:: DOCUMENT PASSAGE

BowHook can be used to unlock heading and just maintain position, allowing the boat to point in whatever direction the winds and currents dictate. This feature is useful when a locked-in heading is not necessary.
DriftHook lets the operator maintain heading and unlock the position of the vessel, allowing winds and currents to move the vessel along. Adjustments of 1- and 10-degree increments can be made while drifting when bundled with Heading Adjust.
Optimus 360 by SeaStar
Optimus by SeaStar gives your boat powered by twin, triple or quad outboards a whole new dimension of control. By developing the joystick function to be intuitive, Optimus 360 allows you to move your boat not only forward and back, but also sideways, by pushing the joystick to the left, or to the right, and even, rotate on a dime, all with a simple twist of the joystick. Optimus 360 is designed for low speed maneuvering, and really excels in the marina, when pulling in and out of your slip or docking. Optimus 360 uses intelligent programming to minimize the amount of shifting required to complete a maneuver. With progressive throttling, the joystick becomes a natural extension of your hand. A light push on the joystick provides minimal thrust while more thrust can be applied by pushing harder on the joystick. The boost mode increases the RPM to give you more thrust when needed. Each component has been designed to complement the other, resulting in a seamless experience of steering control in virtually every situation on the water.
iDock is the latest innovative addition to the Evinrude Intelligent Piloting System, a suite of Evinrude E-TEC G2 engine features designed to instill confidence in all boaters, by making their boat easy and intuitive to operate. Existing features include iSteer integrated dynamic power steering, iTrim automatic trim system, iControl digital shift and throttle and iLink mobile display interface. These intelligent features take the guess work out of operating a boat and offer users total boat and engine control. The iDock system, with an affordable price point and other industry-leading system innovations, allows users to easily maneuver their boats using a joystick for simple docking, in even the toughest conditions. The simplicity of the system requires much less time for operators to master. iDock is a fully integrated system that connects with the existing internal hydraulic steering feature of select Evinrude E-TEC G2 engines, reducing the cost of added parts, removing clutter on the transom and freeing up precious storage space. Because it leverages existing E-TEC G2 architecture, installation time is minimized, iDock models follow the same installation process as Evinrude E-TEC G2 engines and typically require less than one hour on the water setup. This allows Evinrude to offer the all-new iDock system for a reasonable MSRP of $5,999 for all iDock components, including the joystick, module and hydraulic hoses, but not including installation costs.
Some Final Thoughts
Day tripping the edge in a favorable weather pattern is one of the best trips on the offshore agenda. When you find the fish, it really doesn’t get any better, and you and the crew are in angling Nirvana. If plan A doesn’t work, don’t force it. Be ready to go to plans B and C if your initial efforts are not up to expectations. It’s better to come back with some fish rather than nothing. Keep a watchful eye on the weather, hook up with buddy boats whenever possible, be safe out there and enjoy the experience.

::::
:: EXTRACTED ENTRIES

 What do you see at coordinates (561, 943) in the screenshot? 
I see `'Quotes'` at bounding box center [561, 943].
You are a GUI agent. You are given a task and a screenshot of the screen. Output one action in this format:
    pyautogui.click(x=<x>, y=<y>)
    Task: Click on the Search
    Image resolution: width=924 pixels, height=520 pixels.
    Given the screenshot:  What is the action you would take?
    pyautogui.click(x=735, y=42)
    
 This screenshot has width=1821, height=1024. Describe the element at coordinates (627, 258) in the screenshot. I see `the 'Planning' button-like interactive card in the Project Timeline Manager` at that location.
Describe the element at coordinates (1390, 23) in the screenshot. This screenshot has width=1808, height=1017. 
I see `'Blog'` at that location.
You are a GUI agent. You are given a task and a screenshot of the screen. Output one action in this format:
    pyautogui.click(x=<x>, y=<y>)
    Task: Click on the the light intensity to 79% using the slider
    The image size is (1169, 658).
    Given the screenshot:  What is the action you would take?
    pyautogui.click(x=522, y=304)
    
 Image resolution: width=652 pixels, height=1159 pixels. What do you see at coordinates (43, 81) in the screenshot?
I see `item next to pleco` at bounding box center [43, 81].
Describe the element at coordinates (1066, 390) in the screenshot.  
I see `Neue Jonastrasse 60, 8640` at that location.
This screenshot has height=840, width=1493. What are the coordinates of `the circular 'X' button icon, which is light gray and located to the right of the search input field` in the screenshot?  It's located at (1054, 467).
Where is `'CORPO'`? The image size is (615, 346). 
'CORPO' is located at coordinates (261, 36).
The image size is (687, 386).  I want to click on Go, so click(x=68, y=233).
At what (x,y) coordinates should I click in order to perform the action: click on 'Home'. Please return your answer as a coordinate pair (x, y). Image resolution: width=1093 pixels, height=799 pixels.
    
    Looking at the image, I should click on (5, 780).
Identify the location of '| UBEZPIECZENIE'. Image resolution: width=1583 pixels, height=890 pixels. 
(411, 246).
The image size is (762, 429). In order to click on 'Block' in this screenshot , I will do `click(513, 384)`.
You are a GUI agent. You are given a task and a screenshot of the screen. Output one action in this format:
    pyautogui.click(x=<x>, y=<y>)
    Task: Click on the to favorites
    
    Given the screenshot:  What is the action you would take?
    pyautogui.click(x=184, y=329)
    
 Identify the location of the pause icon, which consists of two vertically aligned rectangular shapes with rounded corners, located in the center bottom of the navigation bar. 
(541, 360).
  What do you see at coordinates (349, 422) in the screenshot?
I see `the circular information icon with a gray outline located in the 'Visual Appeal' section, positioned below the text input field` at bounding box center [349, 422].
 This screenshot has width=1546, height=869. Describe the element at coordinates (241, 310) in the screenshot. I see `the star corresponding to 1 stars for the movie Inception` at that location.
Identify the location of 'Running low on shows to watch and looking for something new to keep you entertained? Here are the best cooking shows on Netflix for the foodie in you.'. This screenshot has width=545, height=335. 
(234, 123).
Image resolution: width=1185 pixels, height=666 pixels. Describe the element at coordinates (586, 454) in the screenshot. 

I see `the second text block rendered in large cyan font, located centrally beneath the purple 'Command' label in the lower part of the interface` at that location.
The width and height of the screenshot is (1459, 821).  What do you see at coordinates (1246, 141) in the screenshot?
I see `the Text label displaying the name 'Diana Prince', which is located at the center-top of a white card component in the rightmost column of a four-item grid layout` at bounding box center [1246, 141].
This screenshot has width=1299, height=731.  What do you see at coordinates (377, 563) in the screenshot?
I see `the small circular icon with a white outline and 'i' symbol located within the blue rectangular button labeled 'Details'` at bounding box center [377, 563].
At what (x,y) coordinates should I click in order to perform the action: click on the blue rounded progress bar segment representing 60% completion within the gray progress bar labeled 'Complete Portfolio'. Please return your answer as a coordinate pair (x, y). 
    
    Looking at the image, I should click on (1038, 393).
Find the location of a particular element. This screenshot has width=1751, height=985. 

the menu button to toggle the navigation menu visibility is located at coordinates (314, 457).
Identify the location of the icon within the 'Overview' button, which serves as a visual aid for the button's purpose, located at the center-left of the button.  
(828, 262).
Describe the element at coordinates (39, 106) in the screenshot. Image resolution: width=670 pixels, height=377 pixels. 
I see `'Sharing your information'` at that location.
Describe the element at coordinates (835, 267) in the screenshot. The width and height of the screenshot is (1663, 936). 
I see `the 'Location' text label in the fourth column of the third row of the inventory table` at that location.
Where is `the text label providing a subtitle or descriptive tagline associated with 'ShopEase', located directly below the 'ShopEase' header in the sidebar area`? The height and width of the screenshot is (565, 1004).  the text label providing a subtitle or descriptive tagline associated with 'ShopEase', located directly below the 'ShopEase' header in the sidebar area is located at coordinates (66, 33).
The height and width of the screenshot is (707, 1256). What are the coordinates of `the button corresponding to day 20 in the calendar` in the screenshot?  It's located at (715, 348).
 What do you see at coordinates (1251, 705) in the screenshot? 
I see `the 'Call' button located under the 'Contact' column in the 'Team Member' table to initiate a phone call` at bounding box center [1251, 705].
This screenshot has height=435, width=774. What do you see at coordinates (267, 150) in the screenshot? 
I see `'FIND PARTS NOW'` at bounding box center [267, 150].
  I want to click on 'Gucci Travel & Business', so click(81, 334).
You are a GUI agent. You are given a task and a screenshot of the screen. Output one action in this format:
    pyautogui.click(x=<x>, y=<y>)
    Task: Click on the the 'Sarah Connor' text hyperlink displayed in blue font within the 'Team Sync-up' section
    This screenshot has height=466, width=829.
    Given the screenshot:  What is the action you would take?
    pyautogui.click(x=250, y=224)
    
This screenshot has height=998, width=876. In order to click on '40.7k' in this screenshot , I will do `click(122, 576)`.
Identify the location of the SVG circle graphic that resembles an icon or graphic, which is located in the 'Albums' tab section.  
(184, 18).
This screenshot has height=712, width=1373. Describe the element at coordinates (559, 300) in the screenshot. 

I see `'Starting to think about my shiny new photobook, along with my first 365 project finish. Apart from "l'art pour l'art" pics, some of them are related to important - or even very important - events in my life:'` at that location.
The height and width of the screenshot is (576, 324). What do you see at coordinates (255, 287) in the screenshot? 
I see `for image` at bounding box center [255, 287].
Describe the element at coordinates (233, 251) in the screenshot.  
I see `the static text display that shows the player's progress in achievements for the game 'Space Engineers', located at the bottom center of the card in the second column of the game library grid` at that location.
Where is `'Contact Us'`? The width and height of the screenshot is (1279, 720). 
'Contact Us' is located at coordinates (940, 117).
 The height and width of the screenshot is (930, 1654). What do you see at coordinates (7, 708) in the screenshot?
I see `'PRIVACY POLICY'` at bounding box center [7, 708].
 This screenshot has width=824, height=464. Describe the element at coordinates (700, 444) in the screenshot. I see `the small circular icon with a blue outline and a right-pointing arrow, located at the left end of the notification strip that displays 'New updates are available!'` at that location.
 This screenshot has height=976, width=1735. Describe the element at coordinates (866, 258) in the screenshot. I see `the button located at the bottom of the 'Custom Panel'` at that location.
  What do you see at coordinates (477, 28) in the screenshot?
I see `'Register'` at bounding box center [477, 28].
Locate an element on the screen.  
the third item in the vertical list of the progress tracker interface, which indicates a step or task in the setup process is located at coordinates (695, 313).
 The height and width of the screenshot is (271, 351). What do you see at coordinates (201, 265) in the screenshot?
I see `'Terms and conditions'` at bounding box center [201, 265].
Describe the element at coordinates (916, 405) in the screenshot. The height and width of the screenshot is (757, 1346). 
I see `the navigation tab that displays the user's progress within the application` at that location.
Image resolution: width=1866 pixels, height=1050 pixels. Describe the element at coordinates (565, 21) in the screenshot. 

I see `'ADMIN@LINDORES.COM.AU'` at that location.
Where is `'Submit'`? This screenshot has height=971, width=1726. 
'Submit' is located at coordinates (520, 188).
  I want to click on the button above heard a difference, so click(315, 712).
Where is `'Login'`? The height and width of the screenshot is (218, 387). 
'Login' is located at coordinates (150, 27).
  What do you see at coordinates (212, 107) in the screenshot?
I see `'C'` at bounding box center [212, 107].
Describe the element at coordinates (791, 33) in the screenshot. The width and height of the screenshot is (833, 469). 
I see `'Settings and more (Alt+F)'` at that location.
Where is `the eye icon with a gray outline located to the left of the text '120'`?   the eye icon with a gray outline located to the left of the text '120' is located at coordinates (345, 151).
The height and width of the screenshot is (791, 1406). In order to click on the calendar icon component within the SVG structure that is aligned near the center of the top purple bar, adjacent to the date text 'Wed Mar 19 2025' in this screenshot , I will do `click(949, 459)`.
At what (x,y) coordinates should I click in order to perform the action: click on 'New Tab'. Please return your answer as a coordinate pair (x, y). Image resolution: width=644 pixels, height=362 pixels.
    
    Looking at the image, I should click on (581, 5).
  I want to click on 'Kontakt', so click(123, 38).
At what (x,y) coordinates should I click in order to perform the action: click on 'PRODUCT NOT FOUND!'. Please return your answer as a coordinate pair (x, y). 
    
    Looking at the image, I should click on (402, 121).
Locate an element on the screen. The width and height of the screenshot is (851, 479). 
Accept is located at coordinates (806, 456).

::::

BRIEF:
According to the passage on boat control systems, what is the MSRP for all iDock components?

OUTPUT FOR THIS TASK:
$5,999, covering the joystick, module and hydraulic hoses but not installation costs.